Normally I find preschools to be fairly easy in a short time setting, as they are typically fairly good at wanting to follow the rules and eager to please. The opposite side to that is they tend to find their own ways to “help” if you don’t provide them with options. Things such as trying to give the cat a bath, trying to clean other things in water that shouldn’t be cleaned in water, etc.
I know that when I was a child, I would normally get in trouble for things I would do for curiousity rather than malice. Even a teenager’s brain doesn’t always have the experience or wisdom to catch on to an outcome that adult me normally can see. For instance, making more flames in a citronella candle does not help keep the mosquitoes away and instead just completely melts the candle. Also a torch is not just a stick set on fire at one end, but involves cloth and oil. That was how I got banned from playing with fire by my friends. Didn’t catch anything else on fire other than the candle and stick, so I was lucky that there was no harm done.
Or like how 14-year-old-me thought “electricity bills are stupid! Why do grownups even bother?? When I get a house I’m gonna replace all the lights with TORCH BRACKETS on the walls! I’m a GENIUS!!”
36-year-old me, however, realizes this would be not only an insurance and fire hazard nightmare, but there’d be nowhere for the smoke to go and the smell…

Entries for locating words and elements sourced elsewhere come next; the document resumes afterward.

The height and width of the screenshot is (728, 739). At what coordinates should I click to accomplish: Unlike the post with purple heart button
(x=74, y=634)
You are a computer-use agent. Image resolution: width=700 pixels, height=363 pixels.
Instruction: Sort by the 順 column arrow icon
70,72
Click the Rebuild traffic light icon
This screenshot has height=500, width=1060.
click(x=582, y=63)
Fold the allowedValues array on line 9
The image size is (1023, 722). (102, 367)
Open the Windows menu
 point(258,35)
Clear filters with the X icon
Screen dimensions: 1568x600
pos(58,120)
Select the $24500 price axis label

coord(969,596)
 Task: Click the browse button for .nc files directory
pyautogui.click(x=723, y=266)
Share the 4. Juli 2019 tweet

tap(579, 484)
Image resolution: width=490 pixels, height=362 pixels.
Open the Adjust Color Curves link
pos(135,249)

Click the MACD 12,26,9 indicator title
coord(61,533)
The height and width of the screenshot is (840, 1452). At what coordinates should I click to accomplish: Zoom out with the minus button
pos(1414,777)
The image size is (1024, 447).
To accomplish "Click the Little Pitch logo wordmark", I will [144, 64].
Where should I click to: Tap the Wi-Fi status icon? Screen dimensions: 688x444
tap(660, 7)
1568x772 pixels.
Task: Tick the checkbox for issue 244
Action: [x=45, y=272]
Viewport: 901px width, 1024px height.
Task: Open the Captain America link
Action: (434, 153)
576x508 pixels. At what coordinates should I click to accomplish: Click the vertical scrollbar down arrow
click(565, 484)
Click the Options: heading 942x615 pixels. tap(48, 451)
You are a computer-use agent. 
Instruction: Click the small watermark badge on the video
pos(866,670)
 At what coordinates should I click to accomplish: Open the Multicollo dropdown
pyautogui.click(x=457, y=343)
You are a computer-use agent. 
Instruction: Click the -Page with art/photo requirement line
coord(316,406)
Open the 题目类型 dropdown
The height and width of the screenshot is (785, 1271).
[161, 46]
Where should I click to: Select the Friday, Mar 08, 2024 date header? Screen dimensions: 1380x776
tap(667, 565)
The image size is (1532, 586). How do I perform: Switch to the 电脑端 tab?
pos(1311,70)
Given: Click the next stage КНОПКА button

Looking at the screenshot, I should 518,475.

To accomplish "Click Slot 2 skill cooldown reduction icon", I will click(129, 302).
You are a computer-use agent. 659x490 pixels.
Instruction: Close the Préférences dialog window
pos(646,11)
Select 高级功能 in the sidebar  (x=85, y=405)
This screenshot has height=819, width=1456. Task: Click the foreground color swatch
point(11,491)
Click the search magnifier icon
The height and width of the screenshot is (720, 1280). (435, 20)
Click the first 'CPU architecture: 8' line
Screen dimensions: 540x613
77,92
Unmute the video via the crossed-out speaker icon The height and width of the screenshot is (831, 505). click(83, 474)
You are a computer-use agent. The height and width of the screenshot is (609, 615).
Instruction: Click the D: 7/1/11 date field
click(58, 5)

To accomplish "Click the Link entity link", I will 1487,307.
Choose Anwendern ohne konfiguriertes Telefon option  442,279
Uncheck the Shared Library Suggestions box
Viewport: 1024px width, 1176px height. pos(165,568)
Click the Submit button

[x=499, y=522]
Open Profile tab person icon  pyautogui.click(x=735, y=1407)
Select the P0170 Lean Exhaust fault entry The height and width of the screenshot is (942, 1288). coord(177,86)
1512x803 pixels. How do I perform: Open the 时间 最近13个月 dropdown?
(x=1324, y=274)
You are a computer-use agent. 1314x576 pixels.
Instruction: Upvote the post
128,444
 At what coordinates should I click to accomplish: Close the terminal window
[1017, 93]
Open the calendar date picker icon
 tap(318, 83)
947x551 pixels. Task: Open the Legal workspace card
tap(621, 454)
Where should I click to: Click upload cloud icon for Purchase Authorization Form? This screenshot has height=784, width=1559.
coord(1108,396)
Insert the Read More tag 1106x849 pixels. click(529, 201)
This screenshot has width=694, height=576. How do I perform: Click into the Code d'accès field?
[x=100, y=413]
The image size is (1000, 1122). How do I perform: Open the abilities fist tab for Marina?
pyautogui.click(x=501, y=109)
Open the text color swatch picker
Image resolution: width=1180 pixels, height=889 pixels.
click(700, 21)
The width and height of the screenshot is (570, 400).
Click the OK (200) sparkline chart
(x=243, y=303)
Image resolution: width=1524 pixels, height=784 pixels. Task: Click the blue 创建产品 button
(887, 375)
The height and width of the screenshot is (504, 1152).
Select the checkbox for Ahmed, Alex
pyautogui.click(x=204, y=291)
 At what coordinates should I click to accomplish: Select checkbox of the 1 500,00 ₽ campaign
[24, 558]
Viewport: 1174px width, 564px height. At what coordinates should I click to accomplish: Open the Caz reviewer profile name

Also, torches still cost money.
There are a lot of people that still use woodstoves for “cheap affordable” heat, even though they live in a mountain valley and get a lot of inversion. I don’t find the health issues that everyone gets from breathing in the smoke during inversions to be cheap or affordable. If you live in an area where they recommend limiting driving on bad inversion days, I personally think that allowing any fires (outside or inside for heating) should be illegal. It’s not just your health at that point.
Just to add:
From what I’ve read, it’s best (despite the difficulties) to help them learn how to do these things properly rather than outright forbid them from helping, if it’s a practical option. In the long run, children who are encouraged to be helpful tend to become more cooperative and better connected with their families, apparently, as well as being more self-sufficient (you won’t always be there to do thing for them, even if you want to); by contrast, training a child to depend on others to do everything for them has some pretty obvious long-term downsides.
Of course, it can add a lot of work in the short term.
It’s definitely a challenge! My twins are 4 and their help makes everything take twice as long. But my personal least favorite stage is the early toddler bit. There’s about a year from 16 months to just before 2.5 years where they’re learning new things every day and they’re constantly surprising you. Most of the time it’s amazing and adorable but sometimes you have a suicidal ninja on your hands and that ninja is utterly pissed that you won’t let them just die already. It was extra bad with my twins because they learned early to split up so you could only physically pull one away from their mischief. Their own grandmother refused to babysit them over it for a time because of an incident where, in her words, “I’m sorry your son ate the dog food but I was busy keeping your daughter from licking the electrical outlet” and I just said “good choice and no worries, this is totally their usual bit, he gets in the cat food at home so often that we’ve just started calling it ‘meat cereal’ and she’s always after cords to bite them so we call those ‘spicy pasta’.”
Okay, show of hands. Who saw the FWUMSH and thought it was the girls writing out the letters in the air?
You’re the one who tempted Fate, Pohl, this one’s on you.